Since endocrinology is one of the lower-paying specialties, there is a national shortage of such doctors. In New York, with its armies of diabetics, patients must often wait months for an appointment with one of fewer than 200 endocrinologists. The poorest patients face the biggest problem, as only a fraction of the specialists accept Medicaid.

Once the center had closed, Dr. Bernstein continued to teach at Beth Israel, but he began to devote more and more time to a side project. He was working on an inhaler that delivers insulin in the form of a mist. The product is being developed by Generex, and it is designed to appeal to patients who are reluctant to use insulin because they do not like the idea of injections or needles.

But the device will probably cost about 15 percent more than traditional insulin and is likely to be too expensive for many of the poorest diabetics, who are often the patients who need it most because their illness is most severe.

"The center was a way to really make a dent in this epidemic," Dr. Bernstein said. "The inhaler is a promising breakthrough. But it's mostly a business opportunity."

Other pharmaceutical innovations are likely to soften the toll of diabetes for many patients in coming years, doctors said. With an average diabetic spending more than $2,500 per year on drugs and equipment, pharmaceutical companies have good reason to focus their attention on the more than $10 billion market in controlling the disease's complications.

But there is only so much the drugs can do, they add, if they are not accompanied by the sort of changes in patient habits that the centers fostered through education and monitoring.

Health economists suggest that if these preventive measures were practiced on a wide scale, complications from diabetes would be largely eliminated and the American medical system, and by extension taxpayers, could save as much as $30 billion over 10 years. The experts disagree on what such an effort would cost. (How much nutrition counseling does it take to wean the average person from French fries?) Nonetheless, many of them believe the cost would be largely offset by the savings.

Dr. Bernstein says the lone hope on the horizon is a restructured reimbursement system that puts the business of chronic care on a more competitive footing with acute care. Experts say this restructuring could start if government insurance programs like Medicaid began paying more for preventive efforts like education, a move that the private sector would be likely to follow.

"Until we address the financing and the reimbursement structure, this disease is going to rage out of control," Dr. Bernstein said.

Not everyone believes the centers were the best answer to diabetes care. Even with their demise, many hospitals, clinics and endocrinology practices say they are providing cost-effective, quality treatment.
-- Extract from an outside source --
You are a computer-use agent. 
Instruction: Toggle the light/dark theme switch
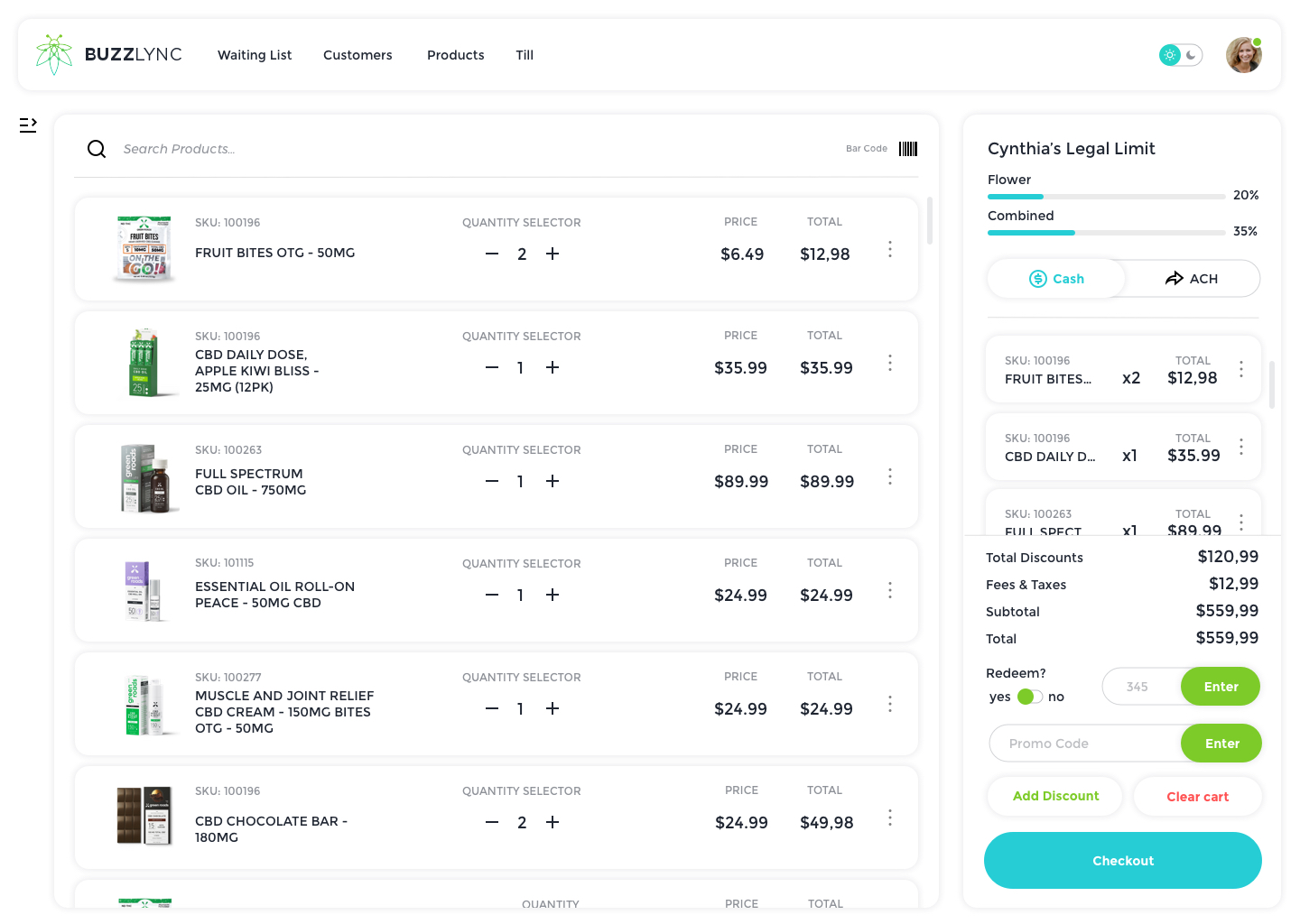click(1180, 55)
"The care we provide now is on the par with what was offered before," said Dr. Leonid Poretsky, who became director of Beth Israel's endocrinology division after the diabetes program closed. "The main difference is that we are financially viable because half of our patients are not diabetic."

These facilities, though, often find themselves in the same position the centers did: financing prevention efforts with profits from the very kidney transplants and amputations that preventive care is meant to deter.

It is tough to convince a former patient like Ms. Hammond that the closing of the Beth Israel center was anything but a mistake. She had started to make critical changes in her lifestyle after just a few weeks there. She did not find out it had closed, she said, until several months after the doors had shut, when she called looking to sign up for a refresher class. She was starting to fall back into old habits.

"I needed reminding," she said.

With the center gone, Ms. Hammond said she has had to try to muddle through. She goes to the podiatrist once a year, but she said she could not remember the last time she visited an eye doctor. She has gained about 40 pounds.

Some days she wakes up and her blood sugar is high. Other mornings she doesn't bother to check, she said.

"I couldn't get to where I was before," she said.

Two years ago, she said, she took a last look at that favorite gabardine pantsuit she had once modeled for her class. Then, she said, she gave it to her cousin.